A rare genetic disorder slowly ignited Blaide Woodburn’s passion for science.
Woodburn, a 23-year-old Zanesville native, has phenylketonuria, a disorder that causes the amino acid phenylalanine to build up in the body. The disease is caused by a flaw in the gene that makes the enzyme needed to break down the amino acid, which can build to dangerous levels if the person eats protein or aspartame, an artificial sweetener. Woodburn must stick to a strict diet.
But instead of dwelling on the limitations, Woodburn has thrived because of them.
He is a second-year doctoral candidate in pharmacology at the University of North Carolina-Chapel Hill and hopes to one day work with pharmaceutical companies as a life science consultant. In 2017, he earned a degree in molecular biology at Eckerd College in St. Petersburg, Florida.
“Wanting to understand what happens in my body developed into an interest in science,” Woodburn said.
Woodburn recently was awarded a $5,000 RARE Scholars scholarship for students who have been diagnosed with one of three rare diseases: mucopolysaccharidoses (MPS) disease, phenylketonuria or Batten disease. The scholarship comes from BioMarin Pharmaceutical Inc., a global biotechnology company, and is awarded to students who plan to enroll in college or vocational-technical school.
“These are remarkable people who have overcome a lot of obstacles because of these rare diseases,” said Debra Charlesworth, a BioMarin spokeswoman. “By supporting these young people, we can play a small part of making the world a better place.”
This is the second year of the annual scholarship, and BioMarin awarded four $5,000 scholarships this year, she said.

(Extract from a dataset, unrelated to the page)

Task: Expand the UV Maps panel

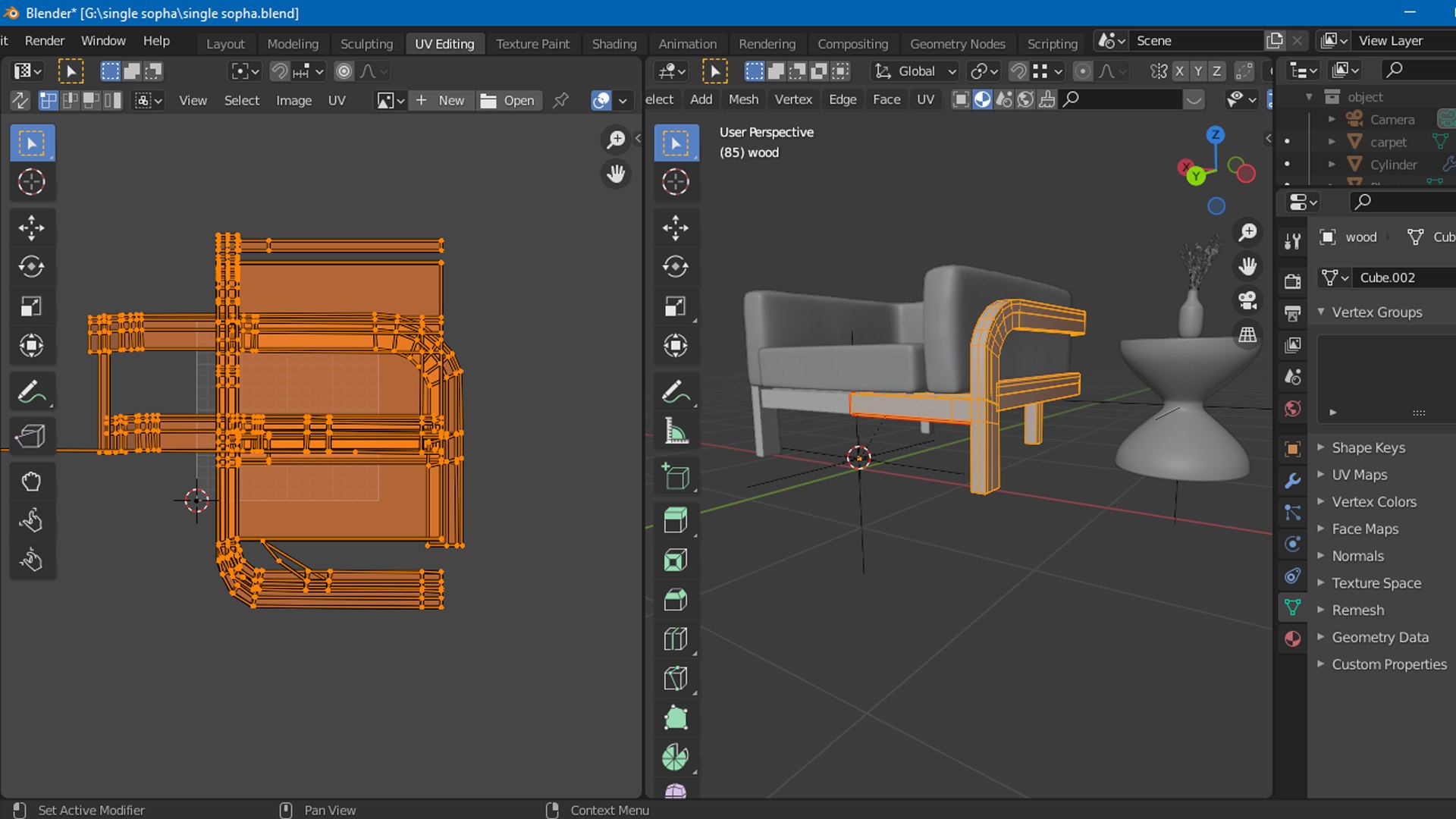Action: coord(1360,475)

People with phenylketonuria must adhere to a strict diet of no meat or dairy products and only limited amounts of beans, potatoes and corn, said Dr. Kim McBride, chief of genetic and genomic medicine at Nationwide Children’s Hospital.
“My diet is primarily a vegetarian diet as far as the food I eat is concerned,” Woodburn said, adding that he does drink phenylalanine-free protein shakes.

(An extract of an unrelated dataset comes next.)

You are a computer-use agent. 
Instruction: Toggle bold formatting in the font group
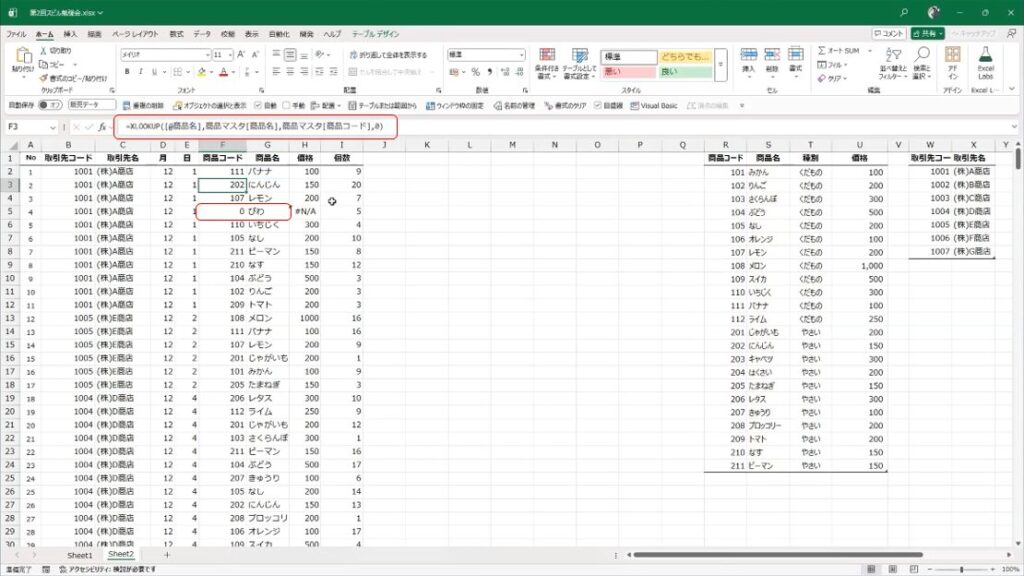127,72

He eats pretty much the same foods every day and typically drinks two protein shakes and eats a phenylalanine-free protein bar each day. He starts his day off with half a cup of oatmeal, a scoop of peanut butter and one of his protein shakes. For lunch, he eats a veggie burger, a cup of rice and vegetables such as broccoli, asparagus, butternut squash and sweet potatoes. He ends his day with a veggie burger, rice, pasta and vegetables for dinner.

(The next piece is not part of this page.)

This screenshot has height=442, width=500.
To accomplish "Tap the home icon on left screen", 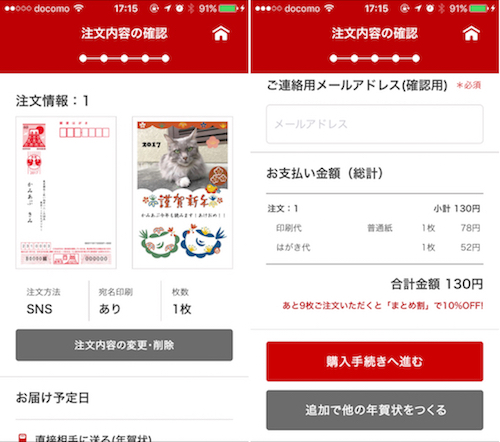I will pos(221,33).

“It’s hard, but if you are really strictly adhering to your diet, you can generally live fairly well,” McBride said. “If phenylalanine levels go up, and this happens quite commonly in people who are adults who have this disease, the phenylalanine will cause a lot of fogginess, and they just aren’t able to think very well.”
The fogginess can cause people to struggle with anxiety, depression and social phobia, McBride said.
“The average adult with PKU has an average IQ score of 10 to 20 points lower than the average adult because a lot of patients with PKU just discontinue the diet for a multitude of different reasons,” Woodburn said.
Phenylketonuria is found through screening tests of newborns, and the disorder afflicts one in 10,000 people, McBride said.
“If you continued to eat protein and have very high levels of phenylalanine in your blood, it’s very toxic to the brain, and you can develop intellectual disabilities,” he said.
Woodburn’s parents taught him as he grew up to not use his disease as an excuse. Although it was difficult for him to build muscle, he power-lifts weights regularly and played rugby in college.
“It was just something I lived with, and I never really saw it as a barrier,” Woodburn said. “Even more so now, I look at it as a blessing, and that allowed me to engage what I was eating.”